[Stored data]
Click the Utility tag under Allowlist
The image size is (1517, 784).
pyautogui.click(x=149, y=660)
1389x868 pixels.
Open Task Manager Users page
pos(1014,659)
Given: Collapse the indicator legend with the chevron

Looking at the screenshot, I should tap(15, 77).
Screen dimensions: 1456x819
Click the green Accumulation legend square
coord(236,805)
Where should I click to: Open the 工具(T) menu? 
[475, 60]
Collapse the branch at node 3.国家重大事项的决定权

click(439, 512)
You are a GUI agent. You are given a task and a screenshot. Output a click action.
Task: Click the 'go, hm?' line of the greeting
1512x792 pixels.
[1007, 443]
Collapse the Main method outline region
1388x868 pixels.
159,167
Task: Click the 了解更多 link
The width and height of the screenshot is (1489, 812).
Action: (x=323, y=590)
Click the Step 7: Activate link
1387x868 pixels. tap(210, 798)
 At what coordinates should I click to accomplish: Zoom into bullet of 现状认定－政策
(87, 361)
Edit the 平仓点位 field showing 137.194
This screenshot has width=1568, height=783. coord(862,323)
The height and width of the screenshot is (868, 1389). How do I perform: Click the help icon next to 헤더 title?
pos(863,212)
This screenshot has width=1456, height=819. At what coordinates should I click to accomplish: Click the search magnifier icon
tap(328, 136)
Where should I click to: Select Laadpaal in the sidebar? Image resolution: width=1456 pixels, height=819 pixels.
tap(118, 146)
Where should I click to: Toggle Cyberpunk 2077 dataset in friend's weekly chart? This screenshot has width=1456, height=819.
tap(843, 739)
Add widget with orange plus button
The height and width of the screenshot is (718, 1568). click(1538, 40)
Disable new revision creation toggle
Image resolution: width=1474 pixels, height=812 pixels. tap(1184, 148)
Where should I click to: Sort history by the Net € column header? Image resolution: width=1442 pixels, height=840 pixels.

■ **Exercise**
All lines from the line containing "This screenshot has width=1456, height=819. At" through the last line of the data are to be repeated exactly; no other line belongs in the answer.

■ **Exercise output**
This screenshot has width=1456, height=819. At what coordinates should I click to accomplish: Click the search magnifier icon
tap(328, 136)
Where should I click to: Select Laadpaal in the sidebar? Image resolution: width=1456 pixels, height=819 pixels.
tap(118, 146)
Where should I click to: Toggle Cyberpunk 2077 dataset in friend's weekly chart? This screenshot has width=1456, height=819.
tap(843, 739)
Add widget with orange plus button
The height and width of the screenshot is (718, 1568). click(1538, 40)
Disable new revision creation toggle
Image resolution: width=1474 pixels, height=812 pixels. tap(1184, 148)
Where should I click to: Sort history by the Net € column header? Image resolution: width=1442 pixels, height=840 pixels.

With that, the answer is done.